I wouldn’t say that if he hadn’t been associated with the King that would have been a nobody or never have done anything remarkable, after all he had travelled through being a mercenary, had an aptitude for learning languages, and had many contacts in the business world, also dealt with church matters for the Archbishop of York, so became well known through his own merit in those circles.
He may not have had a formal education to become or recognised as a scholar, but that doesn’t mean he wasn’t educated, or have an astute mind.

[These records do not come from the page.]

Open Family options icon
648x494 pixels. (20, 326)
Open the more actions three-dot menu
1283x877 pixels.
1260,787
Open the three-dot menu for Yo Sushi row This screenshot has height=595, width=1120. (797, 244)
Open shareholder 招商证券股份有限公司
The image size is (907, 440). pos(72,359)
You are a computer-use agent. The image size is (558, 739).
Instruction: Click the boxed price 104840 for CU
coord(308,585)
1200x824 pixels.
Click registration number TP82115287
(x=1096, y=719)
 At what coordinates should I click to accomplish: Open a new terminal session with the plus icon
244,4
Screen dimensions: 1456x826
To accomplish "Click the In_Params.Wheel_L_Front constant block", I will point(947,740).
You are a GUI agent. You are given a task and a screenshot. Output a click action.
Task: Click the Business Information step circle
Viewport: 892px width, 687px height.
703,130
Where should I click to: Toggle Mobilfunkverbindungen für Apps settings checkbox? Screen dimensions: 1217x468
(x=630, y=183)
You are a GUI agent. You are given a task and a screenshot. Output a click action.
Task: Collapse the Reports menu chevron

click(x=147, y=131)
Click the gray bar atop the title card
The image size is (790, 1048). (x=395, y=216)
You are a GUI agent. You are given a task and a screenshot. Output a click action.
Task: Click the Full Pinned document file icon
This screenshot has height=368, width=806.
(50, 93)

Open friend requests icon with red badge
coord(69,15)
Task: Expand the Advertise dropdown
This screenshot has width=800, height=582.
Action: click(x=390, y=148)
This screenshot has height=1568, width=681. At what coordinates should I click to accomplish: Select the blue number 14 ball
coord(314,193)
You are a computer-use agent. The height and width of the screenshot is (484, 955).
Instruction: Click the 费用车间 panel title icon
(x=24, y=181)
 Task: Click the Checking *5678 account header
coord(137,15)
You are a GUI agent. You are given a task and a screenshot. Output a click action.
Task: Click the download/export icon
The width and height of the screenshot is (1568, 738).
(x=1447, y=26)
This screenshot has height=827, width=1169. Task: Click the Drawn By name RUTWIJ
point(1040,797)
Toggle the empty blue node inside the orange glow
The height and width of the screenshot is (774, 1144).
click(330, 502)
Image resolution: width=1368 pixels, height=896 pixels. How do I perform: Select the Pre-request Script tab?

Wolsey must have seen that in him to take him on.
I wasn’t condemning ambition, I am sorry if it came across that way, everyone has ambition to some degree, but it was a very risky business then, what I was trying to convey was that he seemed to follow suit of many of those working for the King, because of the complexity of the monarch it was difficult to channel abilities for the general good, instead for the ever changing mind of Henry, as Wolsey had. So to keep what he had achieved, and his head, for as long as possible anyway, he did what he had to do, and got ‘burnt’ for it as many had before, and after. Plus the fact he had made many powerful enemies on his success, which was the norm then too.
I still think he was a victim of his success, as was his tutor Wolsey…these of course are my simplistic way of seeing things.
The adultery comment I am not quite sure about the comparison to ambition, I think adultery is a lack of personal restraint and respect for their partner, whether you have fallen in love with another or not, ambition is achieving your goals and aspirations, on the whole a good thing.
I don’t quite understand your last comment either, as there are always those that are and or see themselves as ‘more talented’ but are not in the position to do anything.
I agree. What harm did “the four lovers” actually to Wolsey who knew nothing about their play. It was nothing for which one should die.
If Cromwell really wanted to revenge for Wolsey, then the objects should have been those nobles who brought Wolsey down, and of course chiefly Henry himself.
Having just finished ‘Wolf Hall’ and now reading ‘Bringing up the Bodies’ by Hilary Mantel, I find it fascinating to read to read these novels of that time in English history, as well as that of Thomas, an ancestor of mine some 12 generations back. As a genealogist a double bonus. In my thinking, Thomas was a man ahead of his time, and given his humble beginnings, a man made good with an interesting path throughout his life, to that position of ‘right hand’ man of the king. Nobility is no guarantee of intelligence, whereas Thomas was a man of ‘street smarts’ and getting things done.
He had his enemies to thank for his downfall, but to me the saving feature in all of this was Henry’s later regret at losing such a capable person in his circle and that of England. These were tumultuous times in England with Thomas in the middle of it all.
I know I won’t be popular by saying this but from my perspective on what I have read and viewed on various doco’s, seems to me Thomas was merely a puppet ti the King….he (Thomas) appears to have been quite a smart man who was largely ignored and too often ridiculed for his ideas and opinions. The most recent TV series, “Wolf Hall” has left me wanting to learn much more!
It was a brutal time where the King and his Lords could get away with anything….so long as they were in favour. We can never know the true characters of any of these people – sadly – everything recorders at the time will be biased one way or another.
Did anyone dare to voice any objections to the executions back then? Especially when they were botched, and the person died a horrible death, like Thomas Cromwell and Margaret Pole? Or to the awful drawing and quartering?